*** Opening of RECORDS SUPPLIED ***
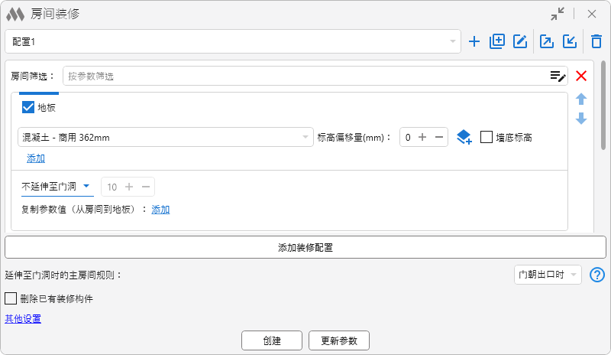Open the 配置1 configuration dropdown
Viewport: 611px width, 355px height.
click(x=232, y=42)
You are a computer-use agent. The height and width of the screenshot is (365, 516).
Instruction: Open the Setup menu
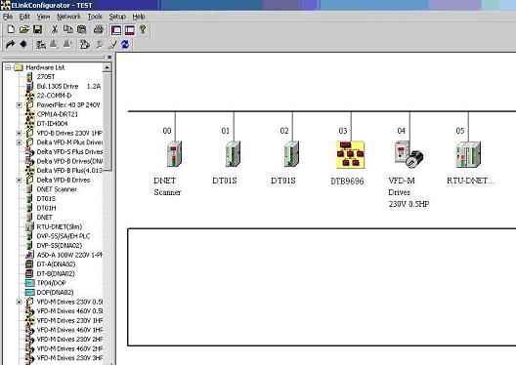[117, 17]
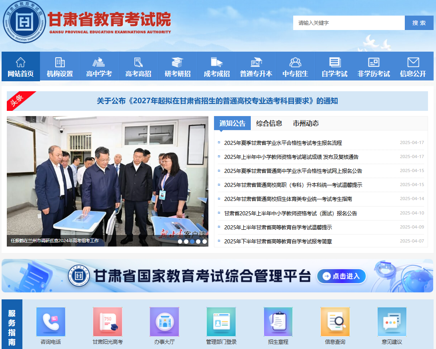
Task: Click the 搜索 search button
Action: click(419, 22)
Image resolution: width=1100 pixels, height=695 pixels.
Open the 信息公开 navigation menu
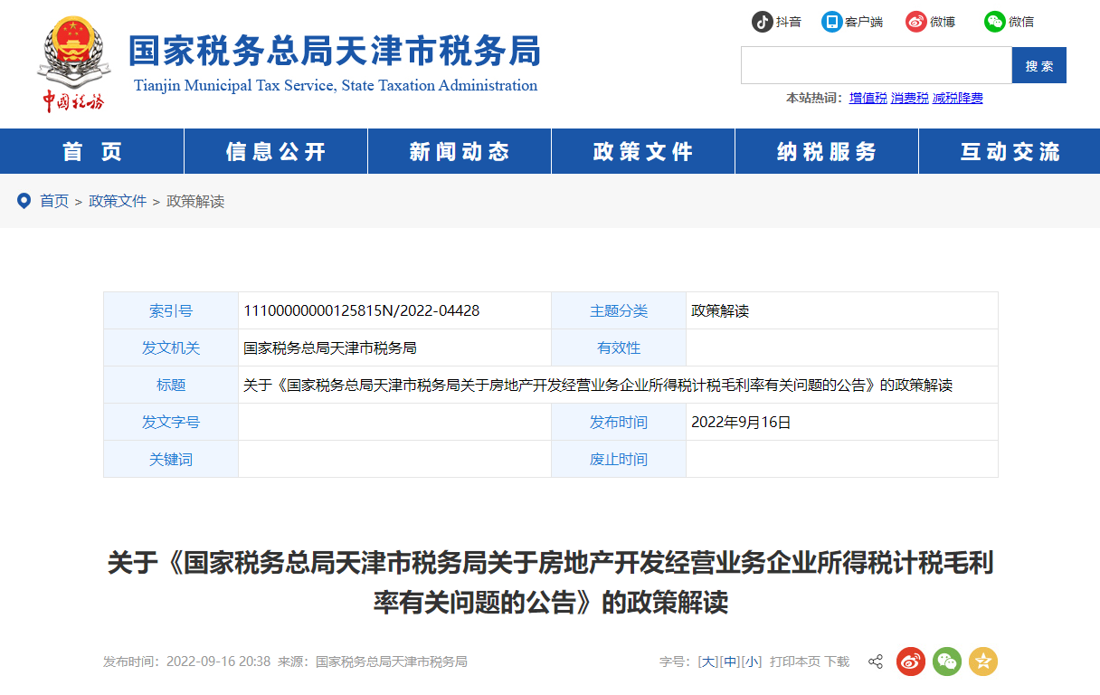(x=275, y=151)
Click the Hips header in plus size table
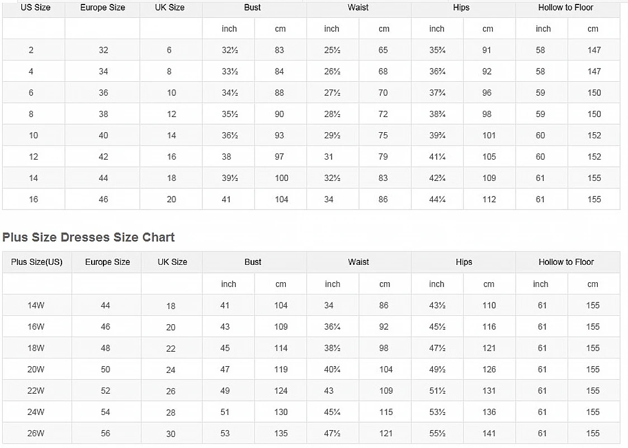 (x=464, y=262)
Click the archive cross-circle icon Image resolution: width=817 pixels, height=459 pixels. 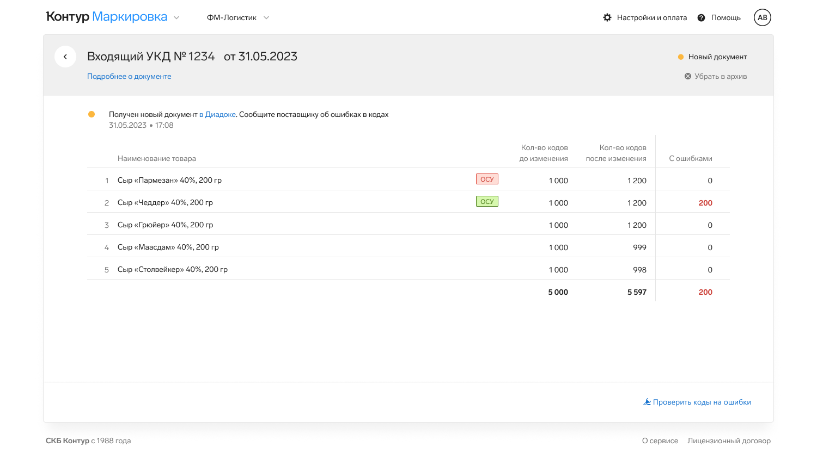click(x=688, y=76)
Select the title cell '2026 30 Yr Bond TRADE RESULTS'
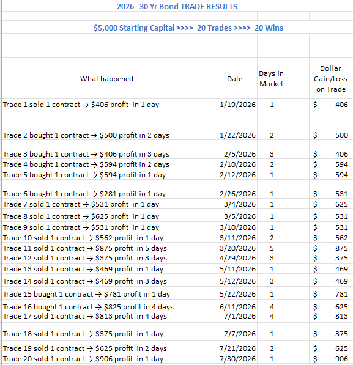This screenshot has width=353, height=365. pyautogui.click(x=177, y=6)
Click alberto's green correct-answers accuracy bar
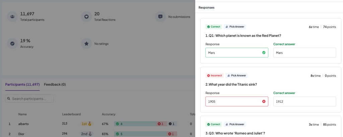The height and width of the screenshot is (137, 343). [134, 124]

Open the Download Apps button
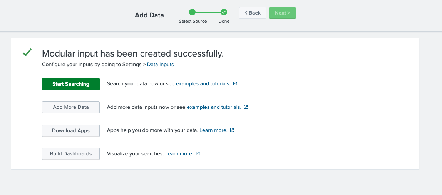(71, 131)
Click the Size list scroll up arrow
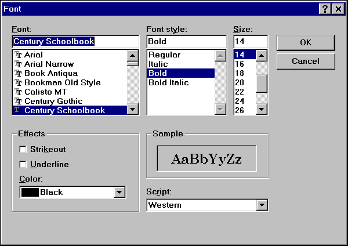The height and width of the screenshot is (246, 348). 262,56
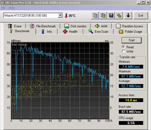Click the benchmark graph area
The height and width of the screenshot is (130, 151).
[x=60, y=81]

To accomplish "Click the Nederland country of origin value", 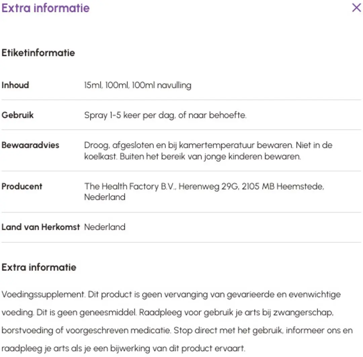I will tap(105, 227).
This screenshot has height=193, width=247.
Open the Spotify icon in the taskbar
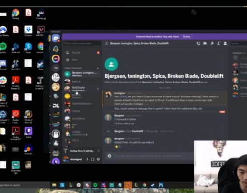(x=95, y=185)
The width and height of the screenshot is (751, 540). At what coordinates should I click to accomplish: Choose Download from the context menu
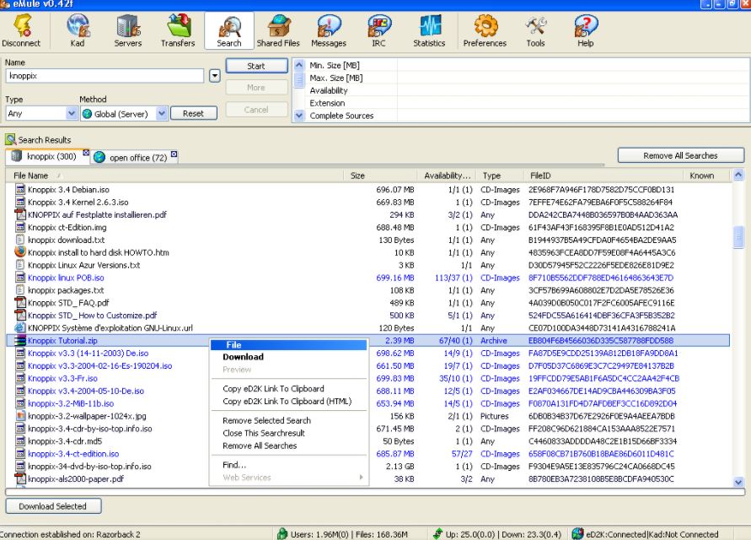pyautogui.click(x=243, y=357)
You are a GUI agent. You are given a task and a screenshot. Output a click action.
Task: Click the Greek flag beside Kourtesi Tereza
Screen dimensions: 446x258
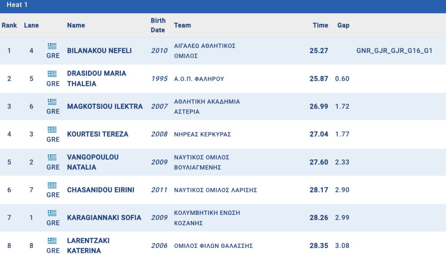point(52,130)
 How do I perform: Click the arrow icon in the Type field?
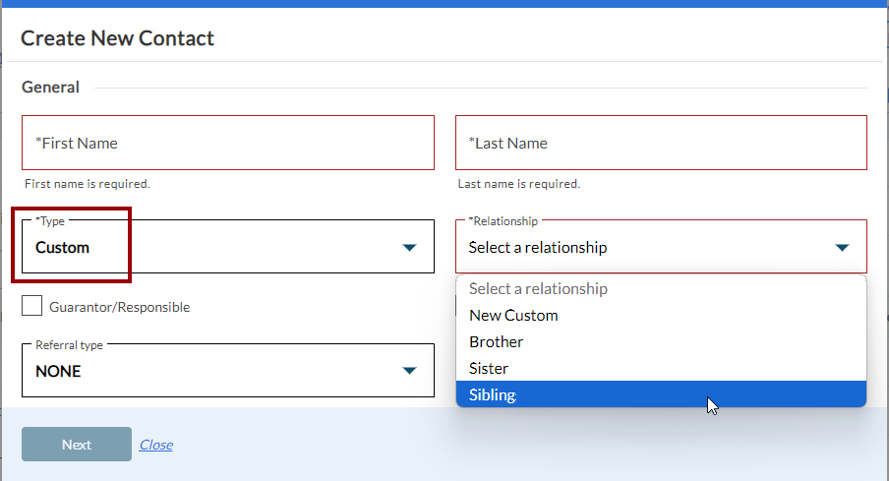pyautogui.click(x=410, y=248)
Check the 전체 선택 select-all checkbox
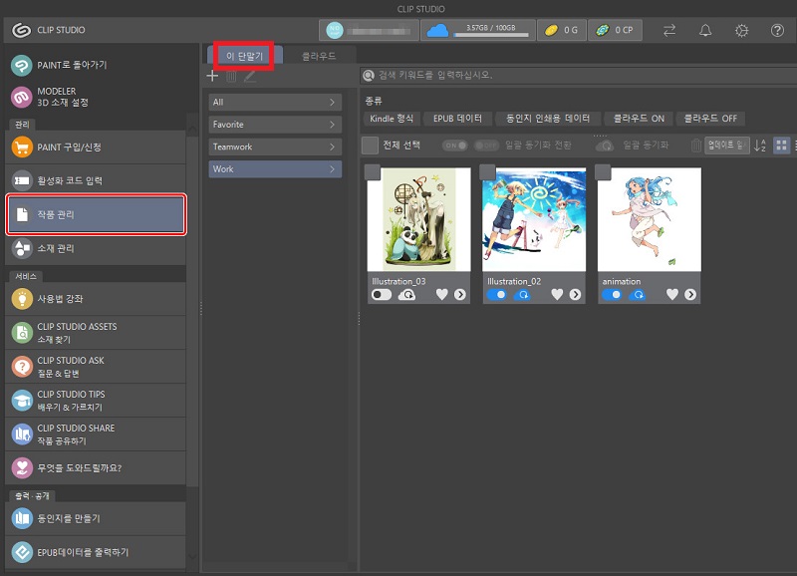797x576 pixels. click(x=370, y=145)
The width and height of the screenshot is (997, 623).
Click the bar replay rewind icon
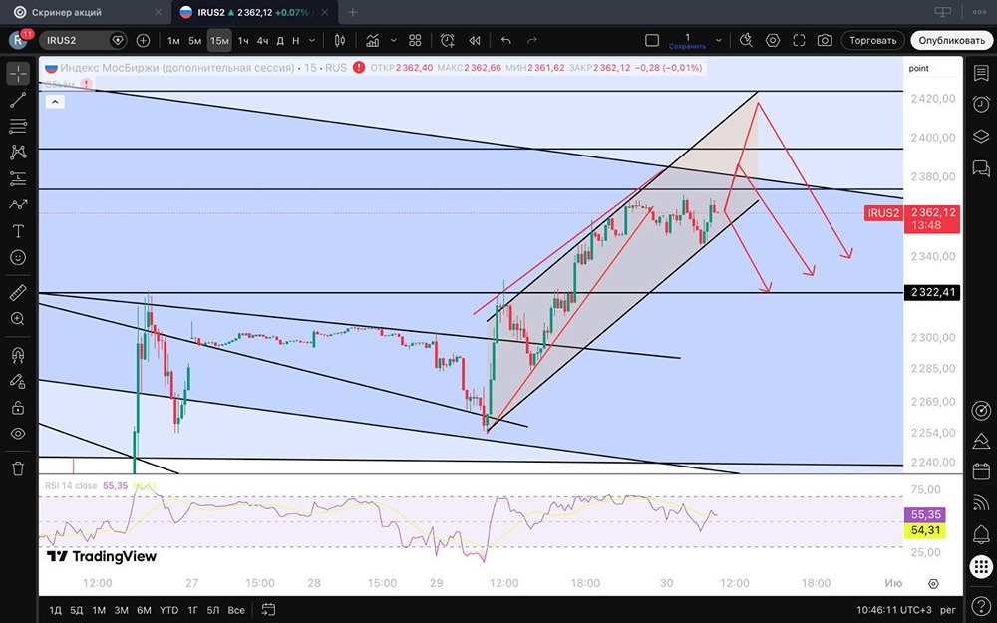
*** Close of RECORDS SUPPLIED ***
:: WORK REQUEST ::
The answer must be every line of the entries that includes the word "agent".

:: ANSWER TO THIS PROBLEM ::
You are a computer-use agent. The height and width of the screenshot is (365, 516).
You are a GUI agent. You are given a task and a screenshot. Output a click action.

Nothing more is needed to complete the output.